Inside the Minds of Great Chess Players

What goes on in the brains of master chess players? Is there a neurological secret to their success? Cognitive scientists at the Cluster of Excellence Cognitive Interaction Technology (CITEC) at Bielefeld University in Germany have been investigating this question for the past year and have just released their preliminary findings.

Their research project, called “Ceege” (Chess Expertise from Eye Gaze and Emotion), involves recording players’ eye movements and facial expressions as they play the game. Their discoveries help explain why Norwegian grandmaster Magnus Carlsen once again earned the title of world chess champion at this year’s tournament.

“We are investigating individual game tactics, chess players’ behavior towards one another, and their body language,” says Dr. Kai Essig. “With the findings from this project, we will be able to predict in the future how strong an individual chess player is, and how high the chances are that a player wins a match. It appears that we will even be able to recognize a series of optimal moves that will increase the player’s probability of winning.”

The researchers, who worked in groups to focus on specific behaviors, used a variety of techniques to gather as much information on players and their activity as possible. Eye tracking glasses, for example, allow researchers to measure players’ gaze positions, while video cameras record their facial expressions and body language.

“There are numerous theories on how the brain controls attention and solves problems in both everyday situations and game situations,” says lead researcher Professor Dr. Thomas Schack, a sports scientist and cognitive psychologist who heads the CITEC research group “Neurocognition and Action — Biomechanics.”

“The game of chess is an ideal object of research for testing these theories because chess players have to be extremely attentive and make decisions in quick succession as to how they will proceed.”

Schack’s research group is working on Ceege with Inria Grenoble Rhones-Aples, a research institute in France.

Professor Dr. James Crowley and his team from the Institute Inria are focusing on chess players’ emotions, capturing for instance microexpressions — facial expressions that are only recognizable for a few miliseconds — as well as gestures, heart and respiratory rate, and perspiration.

More than 120 participants have so far played chess under observation in the study and pilot study. Of these, a third were chess experts, and the other two-thirds novices.

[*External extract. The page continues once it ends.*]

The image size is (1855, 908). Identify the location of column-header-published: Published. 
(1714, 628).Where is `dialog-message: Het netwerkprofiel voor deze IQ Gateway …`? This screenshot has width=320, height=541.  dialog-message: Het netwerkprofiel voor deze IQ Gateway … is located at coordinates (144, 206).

“The current study and the pilot study already show that chess experts show significant differences in their eye movements,” says Essig. “Chess experts concentrate for most of the time on the main chess pieces that can make or break the game in respective situations. The experts control their attention more efficiently than novices.”

According to Essig, amateurs jump quite frequently from one figure to the next with their gaze, and look at nearly all the pieces on the board, regardless of whether they play an important role in the particular game situation.

With the knowledge gleaned from their project, the researchers closely followed the chess world championship in November.

“Early in the tournament, it was already apparent that Magnus Carlsen would win. He had shown more initiative in the first six matches. It was hardly possible for his opponent Sergej Karjakin to dominate the game,” says physicist Thomas Küchelmann, who worked on the project with Essig.

When observing from a distance, though, only limited conclusions can be drawn. Küchelmann explains that “in order to make concrete predictions, we would have actually had to measure Carlsen’s and Karjakin’s game with our test equipment.”

“It would have been interesting to measure, for instance, Carlsen’s emotional reaction to his missed end game opportunities, and his mistake in the eighth match, which he lost, along with Karjakin’s emotional reactions to running out of time in the tie break.”